(Extracted records)
>> start

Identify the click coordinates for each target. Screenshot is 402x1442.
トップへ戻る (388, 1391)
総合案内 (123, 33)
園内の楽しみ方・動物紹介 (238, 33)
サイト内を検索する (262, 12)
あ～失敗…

>> end

**Task requirements:** Swap "click" for "tap" throughout the listing and leave everything else as it is.

**Written solution:**
Identify the tap coordinates for each target. Screenshot is 402x1442.
トップへ戻る (388, 1391)
総合案内 (123, 33)
園内の楽しみ方・動物紹介 (238, 33)
サイト内を検索する (262, 12)
あ～失敗…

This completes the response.